Mexiletine for Muscle Cramps in ALS
Mexiletine is highly effective for treating muscle cramps in ALS patients, with significant dose-dependent reductions in both frequency and severity of muscle cramps, though it should be used at 300 mg/day rather than 900 mg/day due to better tolerability. 1
Efficacy for Muscle Cramps in ALS
Mexiletine has demonstrated substantial benefits for muscle cramps in ALS patients:
- A randomized, double-blind crossover trial showed mexiletine 150 mg twice daily reduced cramp frequency in 18 of 20 patients, with an average reduction of 1.8 cramps per day (from 5.3 with placebo to 3.5 with mexiletine) 2
- Cramp severity was reduced by approximately 15 units on a 100-unit scale (p=0.01) 2
- A larger randomized controlled trial demonstrated dose-dependent reductions in muscle cramp frequency:
- 300 mg/day: reduced to 31% of placebo frequency (p=0.047)
- 900 mg/day: reduced to 16% of placebo frequency (p=0.002) 1
- Cramp intensity was also significantly reduced:
- 300 mg/day: reduced to 45% of placebo intensity (p=0.08)

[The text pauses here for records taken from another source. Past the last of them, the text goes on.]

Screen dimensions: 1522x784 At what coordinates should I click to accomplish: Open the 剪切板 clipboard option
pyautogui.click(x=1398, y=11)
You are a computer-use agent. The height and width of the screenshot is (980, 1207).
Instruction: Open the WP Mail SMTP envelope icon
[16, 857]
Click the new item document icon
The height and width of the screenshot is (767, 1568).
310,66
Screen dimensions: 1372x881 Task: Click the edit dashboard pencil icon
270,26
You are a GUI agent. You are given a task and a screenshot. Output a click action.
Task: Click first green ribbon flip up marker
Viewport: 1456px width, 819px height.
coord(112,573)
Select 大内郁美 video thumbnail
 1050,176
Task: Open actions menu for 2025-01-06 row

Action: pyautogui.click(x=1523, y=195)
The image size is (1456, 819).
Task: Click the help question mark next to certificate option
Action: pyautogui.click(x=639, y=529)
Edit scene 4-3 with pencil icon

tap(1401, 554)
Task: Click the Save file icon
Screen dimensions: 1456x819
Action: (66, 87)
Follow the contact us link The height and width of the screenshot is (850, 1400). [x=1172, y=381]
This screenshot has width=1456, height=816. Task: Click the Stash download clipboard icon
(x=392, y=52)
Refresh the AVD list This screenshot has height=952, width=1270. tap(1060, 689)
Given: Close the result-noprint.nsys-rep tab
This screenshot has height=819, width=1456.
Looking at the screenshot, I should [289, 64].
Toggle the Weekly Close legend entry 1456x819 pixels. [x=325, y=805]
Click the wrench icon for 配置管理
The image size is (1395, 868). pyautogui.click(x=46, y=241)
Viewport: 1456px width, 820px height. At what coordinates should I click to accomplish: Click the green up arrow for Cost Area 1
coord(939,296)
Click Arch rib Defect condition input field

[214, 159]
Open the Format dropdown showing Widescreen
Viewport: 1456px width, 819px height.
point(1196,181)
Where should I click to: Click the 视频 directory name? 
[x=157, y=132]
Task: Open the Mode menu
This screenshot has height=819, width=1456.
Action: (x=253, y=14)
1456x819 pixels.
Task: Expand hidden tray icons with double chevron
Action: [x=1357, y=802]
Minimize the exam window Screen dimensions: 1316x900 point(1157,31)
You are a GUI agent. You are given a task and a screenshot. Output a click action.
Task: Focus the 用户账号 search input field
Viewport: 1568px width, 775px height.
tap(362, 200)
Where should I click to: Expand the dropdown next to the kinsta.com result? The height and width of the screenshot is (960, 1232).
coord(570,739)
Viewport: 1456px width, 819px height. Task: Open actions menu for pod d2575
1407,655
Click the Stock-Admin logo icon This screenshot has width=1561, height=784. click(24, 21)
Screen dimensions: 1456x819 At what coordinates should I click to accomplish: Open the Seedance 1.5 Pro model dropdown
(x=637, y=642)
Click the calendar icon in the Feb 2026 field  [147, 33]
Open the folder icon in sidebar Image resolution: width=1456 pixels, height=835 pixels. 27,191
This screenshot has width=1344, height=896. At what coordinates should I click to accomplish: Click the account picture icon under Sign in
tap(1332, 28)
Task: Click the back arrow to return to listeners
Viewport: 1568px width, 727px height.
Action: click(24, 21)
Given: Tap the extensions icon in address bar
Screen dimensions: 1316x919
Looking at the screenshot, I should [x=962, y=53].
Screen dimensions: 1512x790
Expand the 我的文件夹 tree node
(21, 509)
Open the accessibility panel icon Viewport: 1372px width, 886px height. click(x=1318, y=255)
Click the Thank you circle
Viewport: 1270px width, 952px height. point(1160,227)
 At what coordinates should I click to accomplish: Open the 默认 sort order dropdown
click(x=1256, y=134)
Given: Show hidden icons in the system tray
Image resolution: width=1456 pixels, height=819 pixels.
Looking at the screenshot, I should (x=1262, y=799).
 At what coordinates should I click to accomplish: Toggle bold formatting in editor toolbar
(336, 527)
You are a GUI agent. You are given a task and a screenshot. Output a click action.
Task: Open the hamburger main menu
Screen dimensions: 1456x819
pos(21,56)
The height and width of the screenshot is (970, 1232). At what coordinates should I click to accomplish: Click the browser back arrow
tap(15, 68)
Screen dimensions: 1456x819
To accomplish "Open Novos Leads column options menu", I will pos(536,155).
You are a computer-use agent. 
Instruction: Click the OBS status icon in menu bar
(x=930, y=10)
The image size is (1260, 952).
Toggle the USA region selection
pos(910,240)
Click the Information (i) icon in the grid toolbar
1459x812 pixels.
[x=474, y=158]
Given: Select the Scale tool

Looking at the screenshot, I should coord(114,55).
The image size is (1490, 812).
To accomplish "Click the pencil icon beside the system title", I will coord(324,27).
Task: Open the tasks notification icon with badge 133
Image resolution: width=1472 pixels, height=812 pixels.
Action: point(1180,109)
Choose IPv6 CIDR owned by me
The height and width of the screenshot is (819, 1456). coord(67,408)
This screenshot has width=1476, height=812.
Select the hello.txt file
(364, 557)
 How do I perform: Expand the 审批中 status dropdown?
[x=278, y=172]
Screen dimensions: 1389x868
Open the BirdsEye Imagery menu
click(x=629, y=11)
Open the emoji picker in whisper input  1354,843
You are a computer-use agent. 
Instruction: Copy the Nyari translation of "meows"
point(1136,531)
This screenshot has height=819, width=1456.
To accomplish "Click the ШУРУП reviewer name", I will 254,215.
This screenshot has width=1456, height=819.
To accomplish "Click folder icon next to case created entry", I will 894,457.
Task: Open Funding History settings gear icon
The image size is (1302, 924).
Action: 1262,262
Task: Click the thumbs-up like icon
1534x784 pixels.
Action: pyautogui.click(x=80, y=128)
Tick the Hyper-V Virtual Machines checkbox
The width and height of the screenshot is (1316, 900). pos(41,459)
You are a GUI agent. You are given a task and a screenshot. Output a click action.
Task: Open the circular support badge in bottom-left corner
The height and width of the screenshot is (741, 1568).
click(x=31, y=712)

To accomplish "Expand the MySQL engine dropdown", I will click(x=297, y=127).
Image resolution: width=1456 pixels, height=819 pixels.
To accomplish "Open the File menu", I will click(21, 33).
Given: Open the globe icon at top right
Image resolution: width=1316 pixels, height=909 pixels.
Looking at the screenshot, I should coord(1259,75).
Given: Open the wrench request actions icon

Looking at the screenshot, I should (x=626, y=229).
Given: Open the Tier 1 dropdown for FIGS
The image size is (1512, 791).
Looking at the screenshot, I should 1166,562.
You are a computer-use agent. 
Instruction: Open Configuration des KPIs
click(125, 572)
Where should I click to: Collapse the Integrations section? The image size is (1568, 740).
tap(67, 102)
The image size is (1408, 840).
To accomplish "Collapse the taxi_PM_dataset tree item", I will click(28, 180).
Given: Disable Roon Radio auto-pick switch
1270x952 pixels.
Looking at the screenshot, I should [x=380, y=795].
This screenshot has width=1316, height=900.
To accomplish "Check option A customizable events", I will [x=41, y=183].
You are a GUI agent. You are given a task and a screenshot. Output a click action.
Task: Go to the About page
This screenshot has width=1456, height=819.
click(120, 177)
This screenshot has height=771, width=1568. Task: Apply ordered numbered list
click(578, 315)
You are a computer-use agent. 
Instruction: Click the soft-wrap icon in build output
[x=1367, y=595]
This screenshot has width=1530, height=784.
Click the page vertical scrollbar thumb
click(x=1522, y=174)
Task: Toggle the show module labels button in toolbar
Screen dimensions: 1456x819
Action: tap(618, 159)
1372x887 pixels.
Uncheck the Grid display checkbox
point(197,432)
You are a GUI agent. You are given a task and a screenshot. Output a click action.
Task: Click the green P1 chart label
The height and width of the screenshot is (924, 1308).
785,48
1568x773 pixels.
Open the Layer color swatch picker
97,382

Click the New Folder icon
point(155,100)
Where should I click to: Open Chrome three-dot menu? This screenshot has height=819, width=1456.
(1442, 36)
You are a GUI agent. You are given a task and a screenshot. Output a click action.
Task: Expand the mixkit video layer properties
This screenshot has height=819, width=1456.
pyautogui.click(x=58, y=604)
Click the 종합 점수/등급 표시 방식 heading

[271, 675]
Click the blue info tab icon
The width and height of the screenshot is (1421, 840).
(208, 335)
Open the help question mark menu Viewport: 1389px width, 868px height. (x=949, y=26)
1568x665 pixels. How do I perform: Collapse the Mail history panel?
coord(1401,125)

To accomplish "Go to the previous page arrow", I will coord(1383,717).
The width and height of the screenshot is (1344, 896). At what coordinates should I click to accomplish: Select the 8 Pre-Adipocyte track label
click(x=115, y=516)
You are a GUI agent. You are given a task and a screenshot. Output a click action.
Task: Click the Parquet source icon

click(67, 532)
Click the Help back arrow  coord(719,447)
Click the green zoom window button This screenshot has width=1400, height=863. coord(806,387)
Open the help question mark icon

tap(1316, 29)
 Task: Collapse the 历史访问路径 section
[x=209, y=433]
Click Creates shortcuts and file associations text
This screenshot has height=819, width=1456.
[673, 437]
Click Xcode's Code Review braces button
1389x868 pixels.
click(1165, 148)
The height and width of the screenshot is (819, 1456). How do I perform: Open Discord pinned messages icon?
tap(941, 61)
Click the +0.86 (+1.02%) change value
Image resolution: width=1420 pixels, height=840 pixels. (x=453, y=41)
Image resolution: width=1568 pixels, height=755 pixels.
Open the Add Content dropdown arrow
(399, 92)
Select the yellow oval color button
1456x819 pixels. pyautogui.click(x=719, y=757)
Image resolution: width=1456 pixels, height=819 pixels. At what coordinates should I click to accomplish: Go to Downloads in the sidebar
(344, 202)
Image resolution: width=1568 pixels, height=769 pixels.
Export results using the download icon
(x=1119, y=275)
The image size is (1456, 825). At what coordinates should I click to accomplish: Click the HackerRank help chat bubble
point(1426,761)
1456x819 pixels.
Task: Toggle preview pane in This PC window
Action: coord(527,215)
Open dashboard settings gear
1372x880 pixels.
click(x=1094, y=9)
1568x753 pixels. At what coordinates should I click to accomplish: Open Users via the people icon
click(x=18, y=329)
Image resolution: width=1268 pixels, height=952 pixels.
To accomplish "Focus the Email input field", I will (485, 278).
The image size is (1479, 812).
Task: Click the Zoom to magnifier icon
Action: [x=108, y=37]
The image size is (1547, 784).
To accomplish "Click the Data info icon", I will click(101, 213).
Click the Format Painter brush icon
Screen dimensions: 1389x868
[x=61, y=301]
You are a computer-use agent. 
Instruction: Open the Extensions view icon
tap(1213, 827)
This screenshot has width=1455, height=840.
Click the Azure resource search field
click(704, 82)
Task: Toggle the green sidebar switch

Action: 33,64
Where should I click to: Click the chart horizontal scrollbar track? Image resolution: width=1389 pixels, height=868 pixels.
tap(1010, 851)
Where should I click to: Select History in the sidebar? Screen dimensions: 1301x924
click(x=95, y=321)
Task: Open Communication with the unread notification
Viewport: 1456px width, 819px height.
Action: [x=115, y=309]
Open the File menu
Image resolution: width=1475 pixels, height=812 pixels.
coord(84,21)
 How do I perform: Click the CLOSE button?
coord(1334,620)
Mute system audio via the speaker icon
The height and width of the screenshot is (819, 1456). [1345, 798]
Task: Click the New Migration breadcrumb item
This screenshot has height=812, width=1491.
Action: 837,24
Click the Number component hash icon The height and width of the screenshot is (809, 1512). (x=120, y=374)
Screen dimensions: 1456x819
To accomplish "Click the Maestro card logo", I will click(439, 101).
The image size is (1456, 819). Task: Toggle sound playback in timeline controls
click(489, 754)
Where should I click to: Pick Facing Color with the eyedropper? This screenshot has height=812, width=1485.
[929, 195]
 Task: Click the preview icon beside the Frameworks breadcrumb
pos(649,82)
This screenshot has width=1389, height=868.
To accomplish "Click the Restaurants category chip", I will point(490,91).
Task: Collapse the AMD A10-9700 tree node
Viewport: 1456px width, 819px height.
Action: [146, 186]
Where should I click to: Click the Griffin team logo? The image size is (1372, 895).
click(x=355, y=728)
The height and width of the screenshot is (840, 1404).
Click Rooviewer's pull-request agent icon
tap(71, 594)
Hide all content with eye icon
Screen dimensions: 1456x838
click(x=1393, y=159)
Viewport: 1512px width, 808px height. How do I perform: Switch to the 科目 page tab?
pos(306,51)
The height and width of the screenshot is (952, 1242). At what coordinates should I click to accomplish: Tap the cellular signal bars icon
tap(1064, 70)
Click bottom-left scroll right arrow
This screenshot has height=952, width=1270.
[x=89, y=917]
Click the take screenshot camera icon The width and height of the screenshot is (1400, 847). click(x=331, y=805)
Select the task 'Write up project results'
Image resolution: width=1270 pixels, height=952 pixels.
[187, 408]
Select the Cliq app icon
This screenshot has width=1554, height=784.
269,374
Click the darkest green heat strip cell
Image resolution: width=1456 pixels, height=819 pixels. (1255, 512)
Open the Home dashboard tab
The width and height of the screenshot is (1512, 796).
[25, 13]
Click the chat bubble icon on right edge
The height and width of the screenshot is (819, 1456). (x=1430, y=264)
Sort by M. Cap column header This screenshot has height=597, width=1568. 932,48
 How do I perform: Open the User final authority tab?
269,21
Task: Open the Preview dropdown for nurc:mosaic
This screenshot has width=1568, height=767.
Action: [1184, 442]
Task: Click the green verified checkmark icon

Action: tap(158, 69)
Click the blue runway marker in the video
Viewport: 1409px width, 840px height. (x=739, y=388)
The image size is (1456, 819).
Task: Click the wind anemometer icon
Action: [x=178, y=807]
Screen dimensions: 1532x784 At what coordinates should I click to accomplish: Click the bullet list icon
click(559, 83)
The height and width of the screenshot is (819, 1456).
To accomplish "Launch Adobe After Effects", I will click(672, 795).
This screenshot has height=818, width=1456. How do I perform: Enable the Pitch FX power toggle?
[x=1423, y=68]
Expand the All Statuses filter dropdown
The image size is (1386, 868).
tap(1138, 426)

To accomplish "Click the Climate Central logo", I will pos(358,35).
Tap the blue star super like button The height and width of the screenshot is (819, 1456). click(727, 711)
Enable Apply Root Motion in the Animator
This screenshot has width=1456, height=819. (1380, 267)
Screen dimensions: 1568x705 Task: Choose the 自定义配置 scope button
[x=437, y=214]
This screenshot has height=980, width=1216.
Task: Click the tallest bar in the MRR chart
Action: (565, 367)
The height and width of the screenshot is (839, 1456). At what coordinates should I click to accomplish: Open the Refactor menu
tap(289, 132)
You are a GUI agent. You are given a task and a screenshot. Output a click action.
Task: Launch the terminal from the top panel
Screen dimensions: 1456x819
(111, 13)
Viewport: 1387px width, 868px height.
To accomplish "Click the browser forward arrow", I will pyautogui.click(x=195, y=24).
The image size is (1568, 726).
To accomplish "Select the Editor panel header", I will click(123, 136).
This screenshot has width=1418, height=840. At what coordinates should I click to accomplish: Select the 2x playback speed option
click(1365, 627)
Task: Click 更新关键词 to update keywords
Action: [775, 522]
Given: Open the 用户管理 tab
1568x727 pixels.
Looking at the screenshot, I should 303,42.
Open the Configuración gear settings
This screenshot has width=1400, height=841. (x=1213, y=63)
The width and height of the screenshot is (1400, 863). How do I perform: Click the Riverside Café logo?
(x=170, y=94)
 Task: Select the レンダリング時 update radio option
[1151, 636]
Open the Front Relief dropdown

- 900 mg/day: reduced to 25% of placebo intensity (p=0.005) 1
Dosing and Safety Considerations
- Recommended dose: 300 mg/day (divided doses) is the optimal balance between efficacy and tolerability 1
- Higher doses (900 mg/day) provide greater reduction in cramp frequency and severity but lead to significantly higher discontinuation rates (32% vs 5% for placebo, p=0.026) 1
- Mexiletine has no effect on ALS disease progression, functional disability, or survival 3, 1
- Pharmacokinetic studies show peak plasma concentration at 2 hours post-dose with strong correlation between plasma and CSF levels 1
Side Effects and Monitoring
Common adverse effects include:
- Nausea (7.8% of patients) 3
- Tremors (3.6% of patients) 3
- Dizziness (can lead to discontinuation in some patients) 2
- Gastrointestinal and central nervous system side effects 4
Alternative Approaches for Muscle Symptoms in ALS
For patients who cannot tolerate mexiletine or have inadequate response:
- Exercise: Moderate intensity, endurance-type exercises may help reduce spasticity, though evidence is limited 5
- Gabapentin or pregabalin: While primarily recommended for restless legs syndrome, these alpha-2-delta ligands may be considered for muscle symptoms in ALS patients, particularly those with chronic kidney disease (with appropriate dose adjustment) 6
Clinical Algorithm for Mexiletine Use in ALS
- Confirm muscle cramps are significantly affecting quality of life
- Start with mexiletine 150 mg twice daily
- Evaluate after 2-4 weeks for:
- Reduction in cramp frequency and severity
- Tolerability and side effects
- If inadequate response but well tolerated, consider dose increase up to 300 mg/day maximum
- If intolerable side effects occur:
- Reduce dose
- Consider alternative approaches like moderate exercise regimens
- Consider gabapentin (with dose adjustment for renal impairment)
Monitoring
- Regular assessment of symptom improvement
- Monitoring for adverse effects, particularly gastrointestinal and neurological symptoms
- No specific monitoring of disease progression is required as mexiletine does not affect ALS disease course
Mexiletine represents a valuable symptomatic treatment specifically for muscle cramps in ALS patients, providing significant quality of life improvement without affecting disease progression.